Excerpts from a dataset:

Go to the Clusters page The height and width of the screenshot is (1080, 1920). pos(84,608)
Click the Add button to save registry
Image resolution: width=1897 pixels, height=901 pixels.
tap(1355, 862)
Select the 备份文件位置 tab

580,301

PROBLEM DETAILS:
Each entry should be written out again exactly, with no word left out.

EXERCISE OUTPUT:
Go to the Clusters page The height and width of the screenshot is (1080, 1920). pos(84,608)
Click the Add button to save registry
Image resolution: width=1897 pixels, height=901 pixels.
tap(1355, 862)
Select the 备份文件位置 tab

580,301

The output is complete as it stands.